## Requirement
Report how many lines contain the word "will" in the listing that follows. Give nothing besides the number.

## Data supplied
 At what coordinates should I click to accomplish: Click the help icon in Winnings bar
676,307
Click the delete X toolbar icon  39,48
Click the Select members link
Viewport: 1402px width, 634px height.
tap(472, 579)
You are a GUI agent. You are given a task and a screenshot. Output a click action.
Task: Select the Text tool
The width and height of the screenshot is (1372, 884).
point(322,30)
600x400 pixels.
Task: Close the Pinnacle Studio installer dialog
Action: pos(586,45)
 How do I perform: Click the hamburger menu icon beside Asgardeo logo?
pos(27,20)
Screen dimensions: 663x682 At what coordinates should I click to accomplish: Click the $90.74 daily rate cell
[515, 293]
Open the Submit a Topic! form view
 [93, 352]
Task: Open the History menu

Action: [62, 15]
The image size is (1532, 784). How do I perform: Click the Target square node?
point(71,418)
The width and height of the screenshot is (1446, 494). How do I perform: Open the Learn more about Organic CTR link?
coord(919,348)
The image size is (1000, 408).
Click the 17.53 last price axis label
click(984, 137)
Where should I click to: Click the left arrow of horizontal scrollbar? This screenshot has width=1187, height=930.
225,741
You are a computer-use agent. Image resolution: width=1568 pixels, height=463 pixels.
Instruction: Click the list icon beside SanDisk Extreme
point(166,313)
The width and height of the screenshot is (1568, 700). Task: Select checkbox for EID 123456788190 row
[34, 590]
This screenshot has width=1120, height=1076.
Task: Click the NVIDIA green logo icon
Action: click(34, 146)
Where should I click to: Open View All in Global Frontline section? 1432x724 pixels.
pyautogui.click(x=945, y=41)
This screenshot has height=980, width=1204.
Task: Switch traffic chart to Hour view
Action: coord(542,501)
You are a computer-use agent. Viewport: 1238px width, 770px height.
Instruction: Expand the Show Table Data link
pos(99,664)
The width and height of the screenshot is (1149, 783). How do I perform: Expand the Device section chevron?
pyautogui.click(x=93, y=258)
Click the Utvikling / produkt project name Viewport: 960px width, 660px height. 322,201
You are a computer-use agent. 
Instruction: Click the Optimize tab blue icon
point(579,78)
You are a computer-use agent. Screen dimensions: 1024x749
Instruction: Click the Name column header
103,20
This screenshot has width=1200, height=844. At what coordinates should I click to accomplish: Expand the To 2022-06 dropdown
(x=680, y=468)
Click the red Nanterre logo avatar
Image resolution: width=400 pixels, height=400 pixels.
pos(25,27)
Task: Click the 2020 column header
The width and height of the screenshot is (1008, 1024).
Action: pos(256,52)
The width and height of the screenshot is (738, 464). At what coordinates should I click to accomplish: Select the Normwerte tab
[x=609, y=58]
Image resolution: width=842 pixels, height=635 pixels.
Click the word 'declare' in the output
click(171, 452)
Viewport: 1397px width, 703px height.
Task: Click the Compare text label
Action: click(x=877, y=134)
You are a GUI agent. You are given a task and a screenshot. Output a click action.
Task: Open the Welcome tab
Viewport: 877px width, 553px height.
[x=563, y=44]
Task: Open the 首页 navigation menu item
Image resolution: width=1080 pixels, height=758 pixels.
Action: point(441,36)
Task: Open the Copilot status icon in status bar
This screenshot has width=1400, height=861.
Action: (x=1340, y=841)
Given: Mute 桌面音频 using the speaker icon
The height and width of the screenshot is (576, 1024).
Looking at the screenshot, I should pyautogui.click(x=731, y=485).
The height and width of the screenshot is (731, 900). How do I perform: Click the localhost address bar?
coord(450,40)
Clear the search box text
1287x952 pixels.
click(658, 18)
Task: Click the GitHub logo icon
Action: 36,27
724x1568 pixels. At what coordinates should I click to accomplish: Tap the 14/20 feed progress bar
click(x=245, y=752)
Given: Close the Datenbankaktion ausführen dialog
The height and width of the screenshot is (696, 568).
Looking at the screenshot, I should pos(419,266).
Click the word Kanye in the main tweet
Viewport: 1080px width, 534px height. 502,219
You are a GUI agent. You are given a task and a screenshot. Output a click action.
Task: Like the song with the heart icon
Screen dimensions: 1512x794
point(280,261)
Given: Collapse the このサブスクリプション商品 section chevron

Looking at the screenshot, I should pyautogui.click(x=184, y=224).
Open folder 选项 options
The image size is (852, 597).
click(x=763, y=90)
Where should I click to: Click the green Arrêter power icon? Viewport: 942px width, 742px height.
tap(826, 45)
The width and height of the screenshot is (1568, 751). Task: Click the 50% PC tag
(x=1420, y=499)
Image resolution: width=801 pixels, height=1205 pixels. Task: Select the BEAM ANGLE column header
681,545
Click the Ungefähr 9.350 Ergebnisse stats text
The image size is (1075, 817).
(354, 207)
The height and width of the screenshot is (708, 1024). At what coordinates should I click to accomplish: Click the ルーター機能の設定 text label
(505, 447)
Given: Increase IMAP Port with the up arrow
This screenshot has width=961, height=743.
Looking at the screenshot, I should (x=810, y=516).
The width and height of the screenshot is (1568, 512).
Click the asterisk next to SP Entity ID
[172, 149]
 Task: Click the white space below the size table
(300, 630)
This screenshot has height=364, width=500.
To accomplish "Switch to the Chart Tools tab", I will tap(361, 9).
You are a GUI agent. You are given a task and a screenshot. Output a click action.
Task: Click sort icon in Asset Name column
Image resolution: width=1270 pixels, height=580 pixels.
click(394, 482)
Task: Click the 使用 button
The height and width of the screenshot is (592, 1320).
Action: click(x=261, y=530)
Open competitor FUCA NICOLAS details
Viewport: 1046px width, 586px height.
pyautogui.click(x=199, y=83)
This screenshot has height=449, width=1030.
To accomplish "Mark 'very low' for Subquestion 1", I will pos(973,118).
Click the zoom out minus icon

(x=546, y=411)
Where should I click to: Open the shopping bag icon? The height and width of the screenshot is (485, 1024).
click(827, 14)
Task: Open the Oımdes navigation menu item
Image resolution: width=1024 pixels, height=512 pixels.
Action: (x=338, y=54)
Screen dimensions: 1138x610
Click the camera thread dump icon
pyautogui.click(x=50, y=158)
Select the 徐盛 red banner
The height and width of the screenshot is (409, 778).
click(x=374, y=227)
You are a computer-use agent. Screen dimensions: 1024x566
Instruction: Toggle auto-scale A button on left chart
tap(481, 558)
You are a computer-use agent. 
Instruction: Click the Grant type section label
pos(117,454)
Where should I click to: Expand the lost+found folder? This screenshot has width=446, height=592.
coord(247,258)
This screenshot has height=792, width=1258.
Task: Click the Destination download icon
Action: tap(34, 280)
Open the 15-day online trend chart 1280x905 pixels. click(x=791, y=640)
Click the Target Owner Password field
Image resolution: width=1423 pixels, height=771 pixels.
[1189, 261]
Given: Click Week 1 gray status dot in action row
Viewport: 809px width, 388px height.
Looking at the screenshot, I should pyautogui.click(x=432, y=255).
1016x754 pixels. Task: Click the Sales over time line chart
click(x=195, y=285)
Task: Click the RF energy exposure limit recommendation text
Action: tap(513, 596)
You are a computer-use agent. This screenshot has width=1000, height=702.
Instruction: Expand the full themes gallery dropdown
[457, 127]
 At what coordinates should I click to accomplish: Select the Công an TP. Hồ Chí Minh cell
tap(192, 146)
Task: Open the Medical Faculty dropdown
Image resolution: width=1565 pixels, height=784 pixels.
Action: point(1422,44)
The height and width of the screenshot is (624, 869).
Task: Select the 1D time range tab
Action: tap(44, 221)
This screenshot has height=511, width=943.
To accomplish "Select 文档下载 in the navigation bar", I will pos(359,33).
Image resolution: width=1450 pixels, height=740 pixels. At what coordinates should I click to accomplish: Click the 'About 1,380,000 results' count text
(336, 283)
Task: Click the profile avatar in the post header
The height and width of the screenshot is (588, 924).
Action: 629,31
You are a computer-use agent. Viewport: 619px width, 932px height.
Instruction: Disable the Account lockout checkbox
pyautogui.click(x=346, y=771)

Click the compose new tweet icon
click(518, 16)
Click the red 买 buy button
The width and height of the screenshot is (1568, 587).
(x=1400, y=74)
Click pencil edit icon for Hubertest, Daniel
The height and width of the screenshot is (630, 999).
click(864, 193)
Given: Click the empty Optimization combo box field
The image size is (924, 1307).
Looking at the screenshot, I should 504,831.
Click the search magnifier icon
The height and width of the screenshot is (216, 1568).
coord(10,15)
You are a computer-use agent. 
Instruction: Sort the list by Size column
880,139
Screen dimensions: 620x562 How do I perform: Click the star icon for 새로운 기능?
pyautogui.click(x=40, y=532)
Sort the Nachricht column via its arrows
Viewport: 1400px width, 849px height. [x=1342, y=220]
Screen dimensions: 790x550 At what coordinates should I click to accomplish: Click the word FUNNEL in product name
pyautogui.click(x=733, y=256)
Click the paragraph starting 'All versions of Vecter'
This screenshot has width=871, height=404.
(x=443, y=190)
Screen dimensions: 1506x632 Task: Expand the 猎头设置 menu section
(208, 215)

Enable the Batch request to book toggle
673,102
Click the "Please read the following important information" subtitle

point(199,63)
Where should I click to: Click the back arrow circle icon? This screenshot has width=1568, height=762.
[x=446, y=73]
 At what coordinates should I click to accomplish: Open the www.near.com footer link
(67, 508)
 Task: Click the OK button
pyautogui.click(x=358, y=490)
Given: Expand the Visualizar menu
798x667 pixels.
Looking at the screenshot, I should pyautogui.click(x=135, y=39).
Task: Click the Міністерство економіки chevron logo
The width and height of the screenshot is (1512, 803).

## Task answer
3